On the average hitting times of the squares of cycles

TL;DR

This paper presents a simplified, unified combinatorial formula for the average hitting times of simple random walks on the square of cycle graphs, revealing connections to Fibonacci numbers and avoiding spectral graph theory.

Contribution

It introduces a new elementary and shorter proof for the average hitting times on $C^2_N$, unifying the even and odd cases and linking results to Fibonacci numbers.

Findings

Unified formula for all N cases

Shorter, combinatorial proof method

Explicit relation to Fibonacci numbers

Abstract

The exact formula for the average hitting time (HT, as an abbreviation) of simple random walks from one vertex to any other vertex on the square $C^2_N$ of an $N$-vertex cycle graph $C_N$ was given by N. Chair [\textit{Journal of Statistical Physics}, \textbf{154} (2014) 1177-1190]. In that paper, the author gives the expression for the even $N$ case and the expression for the odd $N$ case separately.
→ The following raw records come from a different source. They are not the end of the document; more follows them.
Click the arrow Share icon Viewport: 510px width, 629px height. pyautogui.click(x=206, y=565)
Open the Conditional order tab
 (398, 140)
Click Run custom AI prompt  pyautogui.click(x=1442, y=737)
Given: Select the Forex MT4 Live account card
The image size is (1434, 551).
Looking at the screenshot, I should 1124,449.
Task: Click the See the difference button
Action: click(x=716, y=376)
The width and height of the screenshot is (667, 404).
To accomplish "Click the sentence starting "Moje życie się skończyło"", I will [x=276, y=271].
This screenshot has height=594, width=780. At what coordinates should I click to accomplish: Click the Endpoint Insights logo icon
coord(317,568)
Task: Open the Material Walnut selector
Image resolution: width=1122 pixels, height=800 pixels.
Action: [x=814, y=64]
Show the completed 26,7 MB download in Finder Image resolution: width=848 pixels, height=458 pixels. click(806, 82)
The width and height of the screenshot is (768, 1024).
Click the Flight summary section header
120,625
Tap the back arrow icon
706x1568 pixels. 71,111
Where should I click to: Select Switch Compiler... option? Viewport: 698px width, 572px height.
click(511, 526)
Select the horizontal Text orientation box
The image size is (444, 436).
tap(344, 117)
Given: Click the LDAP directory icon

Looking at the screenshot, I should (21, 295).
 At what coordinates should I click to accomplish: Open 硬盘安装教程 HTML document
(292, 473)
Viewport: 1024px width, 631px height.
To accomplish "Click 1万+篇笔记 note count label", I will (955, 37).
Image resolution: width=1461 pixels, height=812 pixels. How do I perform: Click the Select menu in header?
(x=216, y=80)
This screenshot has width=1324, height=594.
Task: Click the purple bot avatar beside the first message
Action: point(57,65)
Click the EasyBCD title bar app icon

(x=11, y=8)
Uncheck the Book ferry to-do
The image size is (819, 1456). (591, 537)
In this paper, by using an elementary method different from Chair (2014), we give a much simpler single formula for the HT's of simple random walks on $C^2_N$. Our proof is considerably short and fully combinatorial, in particular, has no-need of any spectral graph theoretical arguments. Not only the formula itself but also intermediate results through the process of our proof describe clear relations between the HT's of simple random walks on $C^2_N$ and the Fibonacci numbers.